Please reproduce the items from the line containing "Open the инструкцией link" through the end of the items, switching "row" to "line" and leaving everything else unchanged. Leave the pictures out of your answer.
»»
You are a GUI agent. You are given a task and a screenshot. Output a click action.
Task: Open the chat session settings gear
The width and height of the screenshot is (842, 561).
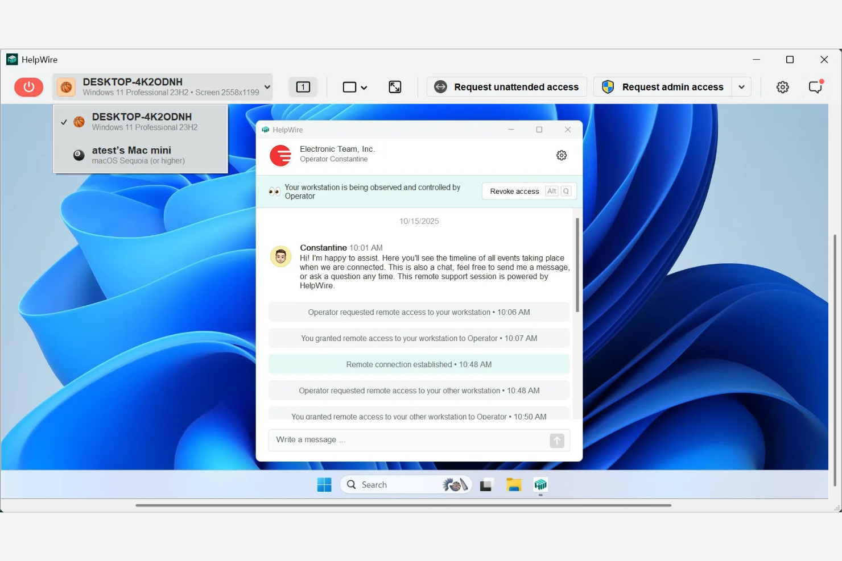click(562, 155)
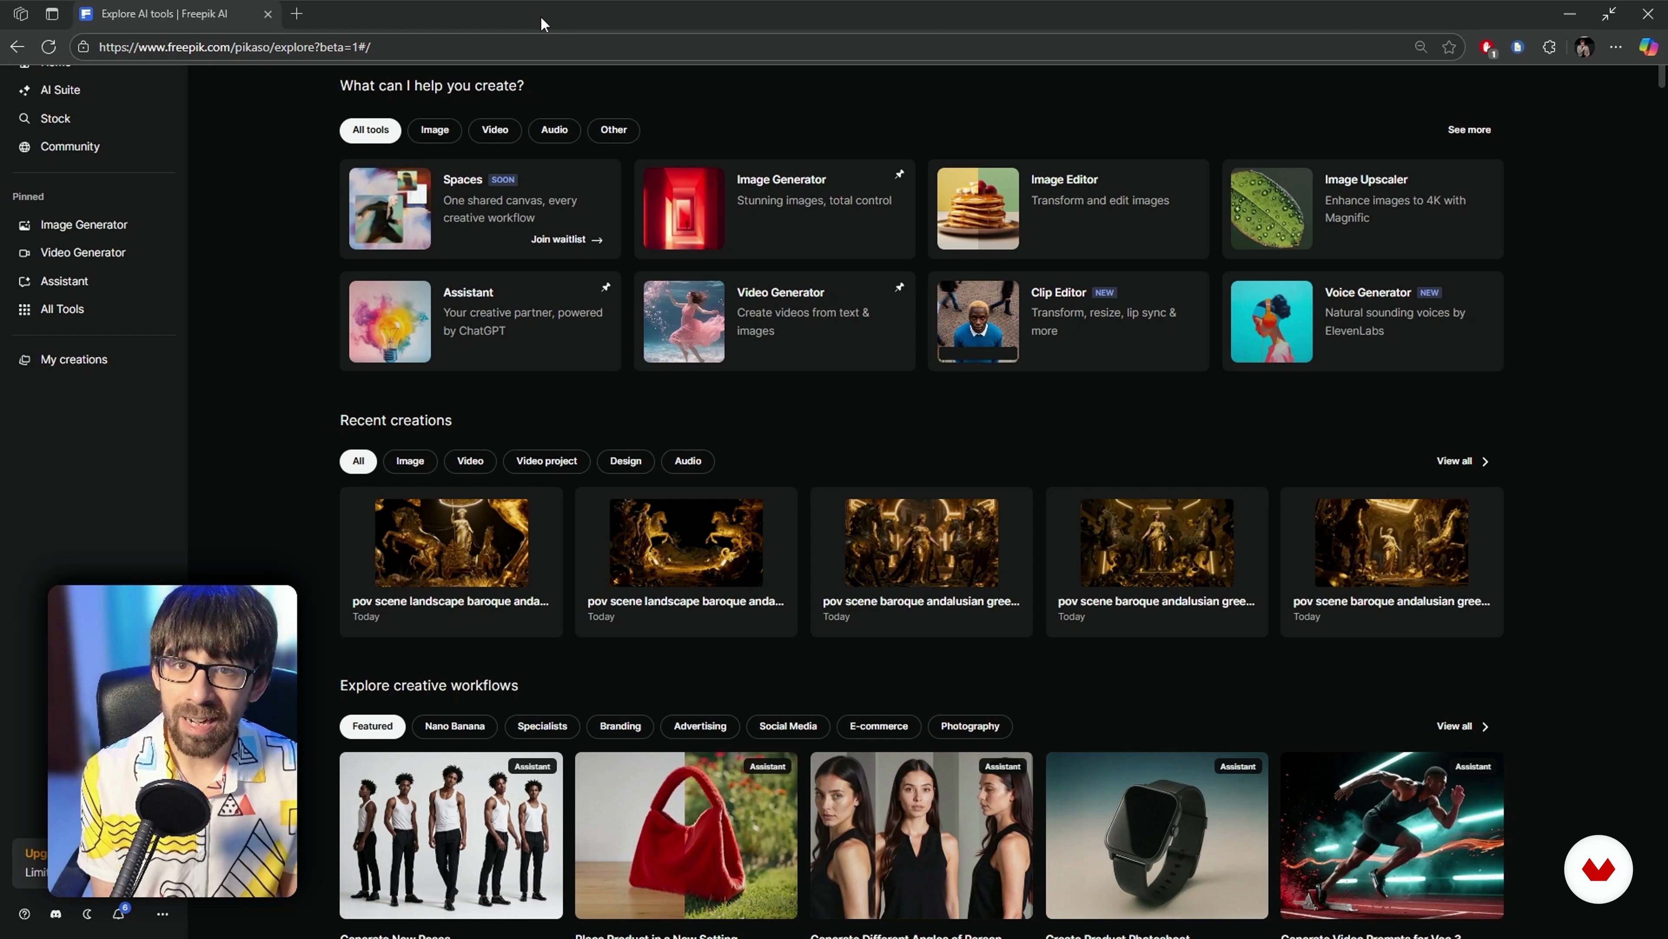Screen dimensions: 1668x939
Task: Toggle dark mode moon icon
Action: click(x=87, y=914)
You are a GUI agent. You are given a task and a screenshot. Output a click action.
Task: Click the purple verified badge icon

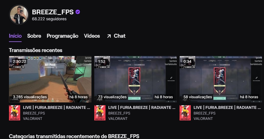(78, 12)
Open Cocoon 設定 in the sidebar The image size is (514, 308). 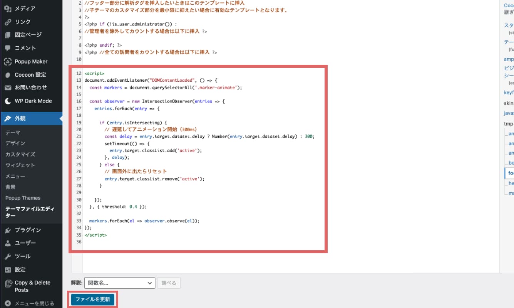[30, 75]
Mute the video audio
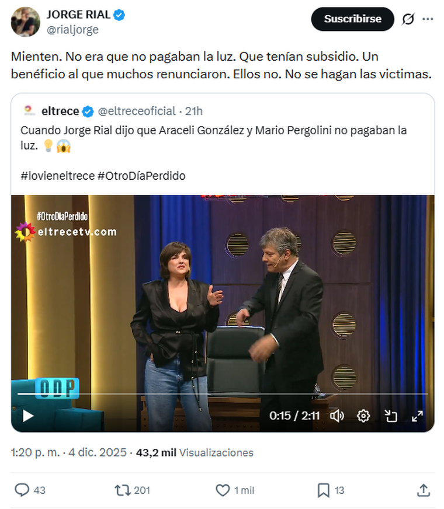The image size is (444, 509). click(x=336, y=417)
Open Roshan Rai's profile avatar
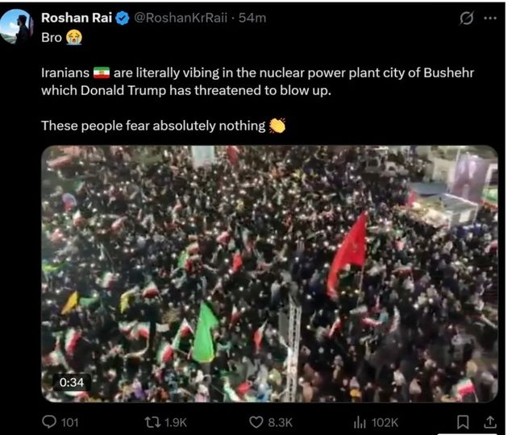 point(16,27)
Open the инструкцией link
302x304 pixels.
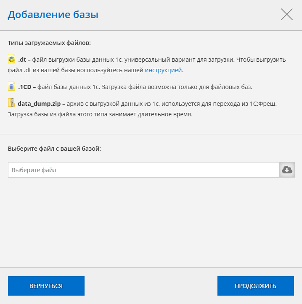click(163, 70)
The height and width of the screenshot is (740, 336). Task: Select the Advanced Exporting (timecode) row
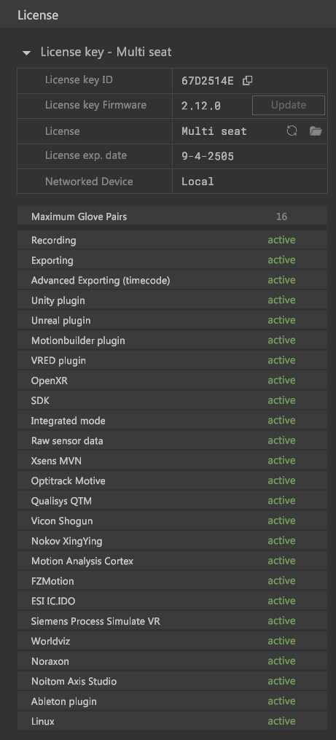172,281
««
• RIGHT ANSWER:
Open the инструкцией link
302x304 pixels.
click(163, 70)
The height and width of the screenshot is (740, 336). Task: Select the Advanced Exporting (timecode) line
172,281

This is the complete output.